> _Given data_:
○ ○ ○ ○

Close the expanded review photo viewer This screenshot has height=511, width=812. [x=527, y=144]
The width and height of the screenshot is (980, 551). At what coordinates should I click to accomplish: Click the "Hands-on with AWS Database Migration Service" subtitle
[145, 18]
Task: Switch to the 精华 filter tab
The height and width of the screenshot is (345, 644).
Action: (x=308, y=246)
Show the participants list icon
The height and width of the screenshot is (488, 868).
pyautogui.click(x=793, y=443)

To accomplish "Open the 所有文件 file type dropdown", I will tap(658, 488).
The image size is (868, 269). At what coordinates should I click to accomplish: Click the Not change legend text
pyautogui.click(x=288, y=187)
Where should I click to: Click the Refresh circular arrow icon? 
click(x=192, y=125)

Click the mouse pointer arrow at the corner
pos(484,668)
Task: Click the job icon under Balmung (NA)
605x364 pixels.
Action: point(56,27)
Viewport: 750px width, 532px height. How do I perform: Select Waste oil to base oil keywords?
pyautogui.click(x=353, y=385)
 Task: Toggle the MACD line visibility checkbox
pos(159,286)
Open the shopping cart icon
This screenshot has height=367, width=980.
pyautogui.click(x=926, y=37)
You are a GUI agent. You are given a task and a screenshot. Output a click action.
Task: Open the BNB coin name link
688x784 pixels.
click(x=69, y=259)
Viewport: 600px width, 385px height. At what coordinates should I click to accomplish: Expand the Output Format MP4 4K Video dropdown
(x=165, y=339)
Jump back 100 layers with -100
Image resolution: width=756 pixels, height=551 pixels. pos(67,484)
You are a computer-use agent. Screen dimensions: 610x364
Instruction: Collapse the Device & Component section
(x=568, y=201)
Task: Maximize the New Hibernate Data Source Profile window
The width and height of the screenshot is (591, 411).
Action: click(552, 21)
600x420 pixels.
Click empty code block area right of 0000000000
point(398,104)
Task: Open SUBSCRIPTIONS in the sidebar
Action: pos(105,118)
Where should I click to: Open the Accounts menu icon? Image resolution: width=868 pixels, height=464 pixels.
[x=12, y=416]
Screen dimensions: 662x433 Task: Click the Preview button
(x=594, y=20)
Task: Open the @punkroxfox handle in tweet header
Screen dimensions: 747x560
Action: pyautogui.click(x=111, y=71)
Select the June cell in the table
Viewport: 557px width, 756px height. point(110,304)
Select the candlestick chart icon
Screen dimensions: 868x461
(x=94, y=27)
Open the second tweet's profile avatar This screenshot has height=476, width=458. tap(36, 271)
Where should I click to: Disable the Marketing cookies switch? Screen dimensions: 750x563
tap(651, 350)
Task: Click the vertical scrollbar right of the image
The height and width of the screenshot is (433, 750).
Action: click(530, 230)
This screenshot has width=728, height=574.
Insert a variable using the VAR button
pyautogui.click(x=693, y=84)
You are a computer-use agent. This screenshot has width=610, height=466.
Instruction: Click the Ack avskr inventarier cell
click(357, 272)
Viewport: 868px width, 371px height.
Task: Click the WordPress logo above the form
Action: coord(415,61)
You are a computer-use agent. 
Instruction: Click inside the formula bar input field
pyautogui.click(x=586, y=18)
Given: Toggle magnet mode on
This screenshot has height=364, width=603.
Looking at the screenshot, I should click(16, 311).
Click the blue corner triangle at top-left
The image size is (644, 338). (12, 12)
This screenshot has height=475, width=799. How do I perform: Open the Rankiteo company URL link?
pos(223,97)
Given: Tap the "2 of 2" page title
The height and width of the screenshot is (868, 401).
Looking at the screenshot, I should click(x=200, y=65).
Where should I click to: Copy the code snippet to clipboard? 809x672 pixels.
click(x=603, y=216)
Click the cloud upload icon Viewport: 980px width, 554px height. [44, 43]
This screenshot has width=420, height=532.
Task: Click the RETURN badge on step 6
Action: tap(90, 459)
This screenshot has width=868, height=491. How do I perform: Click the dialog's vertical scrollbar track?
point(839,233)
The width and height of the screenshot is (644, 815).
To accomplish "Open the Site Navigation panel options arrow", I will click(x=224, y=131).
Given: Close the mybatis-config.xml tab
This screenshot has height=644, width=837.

○ ○ ○ ○

> _Exercise objective_: Only a number is expected here: how many lines above contain the word "computer".

> _Worked solution_: 3